## Directive
Can you reproduce the entries below verbatim, starting at the line containing "This screenshot has height=919, width=1265." and ending at the line containing "Looking at the screenshot, I should (631, 557).", with both of those lines included?

## Records for this exercise
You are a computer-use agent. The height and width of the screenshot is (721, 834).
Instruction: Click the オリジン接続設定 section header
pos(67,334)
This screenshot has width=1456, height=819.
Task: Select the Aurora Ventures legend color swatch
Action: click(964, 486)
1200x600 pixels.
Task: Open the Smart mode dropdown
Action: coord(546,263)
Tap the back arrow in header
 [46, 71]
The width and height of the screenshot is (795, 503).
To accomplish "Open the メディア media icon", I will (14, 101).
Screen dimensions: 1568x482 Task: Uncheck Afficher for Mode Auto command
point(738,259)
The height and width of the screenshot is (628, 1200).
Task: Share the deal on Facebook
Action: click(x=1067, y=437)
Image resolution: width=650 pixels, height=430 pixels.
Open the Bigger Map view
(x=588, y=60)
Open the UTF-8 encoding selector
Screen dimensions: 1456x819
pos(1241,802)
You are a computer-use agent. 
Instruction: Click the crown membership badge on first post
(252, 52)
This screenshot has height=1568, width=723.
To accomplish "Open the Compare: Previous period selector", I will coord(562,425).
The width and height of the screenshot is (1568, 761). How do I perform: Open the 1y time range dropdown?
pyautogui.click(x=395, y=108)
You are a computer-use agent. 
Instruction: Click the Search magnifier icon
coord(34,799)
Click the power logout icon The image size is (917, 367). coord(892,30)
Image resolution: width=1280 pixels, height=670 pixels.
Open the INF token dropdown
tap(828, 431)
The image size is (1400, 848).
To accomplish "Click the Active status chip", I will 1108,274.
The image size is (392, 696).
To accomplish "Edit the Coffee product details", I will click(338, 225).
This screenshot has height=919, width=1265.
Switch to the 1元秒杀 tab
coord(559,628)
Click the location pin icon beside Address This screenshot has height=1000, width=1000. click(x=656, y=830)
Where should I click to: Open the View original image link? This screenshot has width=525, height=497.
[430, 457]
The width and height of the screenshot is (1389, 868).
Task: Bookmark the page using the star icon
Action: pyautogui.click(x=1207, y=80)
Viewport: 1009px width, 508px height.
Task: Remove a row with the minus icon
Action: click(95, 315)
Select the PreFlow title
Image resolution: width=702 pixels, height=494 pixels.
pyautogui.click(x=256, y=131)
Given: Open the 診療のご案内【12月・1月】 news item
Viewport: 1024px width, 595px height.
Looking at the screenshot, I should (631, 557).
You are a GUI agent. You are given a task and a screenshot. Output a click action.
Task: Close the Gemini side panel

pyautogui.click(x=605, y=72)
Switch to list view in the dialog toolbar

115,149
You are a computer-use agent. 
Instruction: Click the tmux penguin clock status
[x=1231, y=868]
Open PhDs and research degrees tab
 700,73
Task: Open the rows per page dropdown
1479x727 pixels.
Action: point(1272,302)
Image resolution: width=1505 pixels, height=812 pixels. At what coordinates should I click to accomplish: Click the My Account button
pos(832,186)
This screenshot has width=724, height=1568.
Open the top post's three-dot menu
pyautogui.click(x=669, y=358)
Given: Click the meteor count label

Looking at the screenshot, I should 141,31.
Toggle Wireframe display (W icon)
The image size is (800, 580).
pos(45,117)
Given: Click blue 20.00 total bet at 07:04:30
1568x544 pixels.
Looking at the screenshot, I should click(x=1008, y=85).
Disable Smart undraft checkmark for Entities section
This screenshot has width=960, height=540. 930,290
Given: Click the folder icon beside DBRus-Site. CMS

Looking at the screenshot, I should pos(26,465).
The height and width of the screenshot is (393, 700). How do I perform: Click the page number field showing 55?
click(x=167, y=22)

## Solution to this task
This screenshot has height=919, width=1265.
Switch to the 1元秒杀 tab
coord(559,628)
Click the location pin icon beside Address This screenshot has height=1000, width=1000. click(x=656, y=830)
Where should I click to: Open the View original image link? This screenshot has width=525, height=497.
[430, 457]
The width and height of the screenshot is (1389, 868).
Task: Bookmark the page using the star icon
Action: pyautogui.click(x=1207, y=80)
Viewport: 1009px width, 508px height.
Task: Remove a row with the minus icon
Action: click(95, 315)
Select the PreFlow title
Image resolution: width=702 pixels, height=494 pixels.
pyautogui.click(x=256, y=131)
Given: Open the 診療のご案内【12月・1月】 news item
Viewport: 1024px width, 595px height.
Looking at the screenshot, I should (631, 557).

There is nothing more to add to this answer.